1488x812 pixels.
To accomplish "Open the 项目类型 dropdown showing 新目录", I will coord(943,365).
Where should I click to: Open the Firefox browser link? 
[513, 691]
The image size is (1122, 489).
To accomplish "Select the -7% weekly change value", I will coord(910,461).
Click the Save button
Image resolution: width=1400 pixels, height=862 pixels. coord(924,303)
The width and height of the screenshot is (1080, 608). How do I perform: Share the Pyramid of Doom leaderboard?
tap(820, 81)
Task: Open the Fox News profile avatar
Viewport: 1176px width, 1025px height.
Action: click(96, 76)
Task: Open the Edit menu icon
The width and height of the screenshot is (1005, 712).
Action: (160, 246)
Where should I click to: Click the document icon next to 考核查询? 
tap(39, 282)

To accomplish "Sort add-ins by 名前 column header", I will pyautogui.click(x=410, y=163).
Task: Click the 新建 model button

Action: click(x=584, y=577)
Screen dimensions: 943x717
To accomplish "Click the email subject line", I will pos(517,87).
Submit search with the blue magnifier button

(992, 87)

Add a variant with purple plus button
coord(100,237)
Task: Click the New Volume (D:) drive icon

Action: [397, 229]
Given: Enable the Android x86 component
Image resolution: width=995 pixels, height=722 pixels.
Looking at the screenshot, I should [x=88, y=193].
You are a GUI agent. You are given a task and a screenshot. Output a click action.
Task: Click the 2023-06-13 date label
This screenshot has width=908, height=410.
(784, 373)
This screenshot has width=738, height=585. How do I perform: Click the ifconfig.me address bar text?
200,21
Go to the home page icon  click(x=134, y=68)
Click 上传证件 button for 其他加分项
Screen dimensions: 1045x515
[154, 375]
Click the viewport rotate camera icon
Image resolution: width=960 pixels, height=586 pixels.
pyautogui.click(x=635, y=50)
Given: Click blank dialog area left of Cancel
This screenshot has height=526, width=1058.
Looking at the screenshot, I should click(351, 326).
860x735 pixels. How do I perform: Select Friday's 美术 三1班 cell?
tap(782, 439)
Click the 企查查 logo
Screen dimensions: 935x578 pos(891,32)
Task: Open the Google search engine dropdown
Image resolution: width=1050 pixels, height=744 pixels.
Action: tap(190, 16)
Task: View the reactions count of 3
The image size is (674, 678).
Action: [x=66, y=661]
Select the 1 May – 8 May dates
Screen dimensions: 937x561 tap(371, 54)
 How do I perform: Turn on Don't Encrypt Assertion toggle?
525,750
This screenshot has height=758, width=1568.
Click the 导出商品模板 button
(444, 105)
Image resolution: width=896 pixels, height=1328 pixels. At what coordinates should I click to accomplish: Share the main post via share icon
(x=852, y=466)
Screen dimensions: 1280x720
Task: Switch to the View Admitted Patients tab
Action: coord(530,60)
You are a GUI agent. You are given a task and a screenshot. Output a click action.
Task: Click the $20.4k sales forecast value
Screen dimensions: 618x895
------------------------------------------------------------------------
## Requirement
Please restate the records word for word. Go from the first line to the line with "Given: Click blank dialog area left of Cancel" and include both.

## Written answer
1488x812 pixels.
To accomplish "Open the 项目类型 dropdown showing 新目录", I will coord(943,365).
Where should I click to: Open the Firefox browser link? 
[513, 691]
The image size is (1122, 489).
To accomplish "Select the -7% weekly change value", I will coord(910,461).
Click the Save button
Image resolution: width=1400 pixels, height=862 pixels. coord(924,303)
The width and height of the screenshot is (1080, 608). How do I perform: Share the Pyramid of Doom leaderboard?
tap(820, 81)
Task: Open the Fox News profile avatar
Viewport: 1176px width, 1025px height.
Action: click(96, 76)
Task: Open the Edit menu icon
The width and height of the screenshot is (1005, 712).
Action: (160, 246)
Where should I click to: Click the document icon next to 考核查询? 
tap(39, 282)

To accomplish "Sort add-ins by 名前 column header", I will pyautogui.click(x=410, y=163).
Task: Click the 新建 model button

Action: click(x=584, y=577)
Screen dimensions: 943x717
To accomplish "Click the email subject line", I will pos(517,87).
Submit search with the blue magnifier button

(992, 87)

Add a variant with purple plus button
coord(100,237)
Task: Click the New Volume (D:) drive icon

Action: [397, 229]
Given: Enable the Android x86 component
Image resolution: width=995 pixels, height=722 pixels.
Looking at the screenshot, I should [x=88, y=193].
You are a GUI agent. You are given a task and a screenshot. Output a click action.
Task: Click the 2023-06-13 date label
This screenshot has width=908, height=410.
(784, 373)
This screenshot has width=738, height=585. How do I perform: Click the ifconfig.me address bar text?
200,21
Go to the home page icon  click(x=134, y=68)
Click 上传证件 button for 其他加分项
Screen dimensions: 1045x515
[154, 375]
Click the viewport rotate camera icon
Image resolution: width=960 pixels, height=586 pixels.
pyautogui.click(x=635, y=50)
Given: Click blank dialog area left of Cancel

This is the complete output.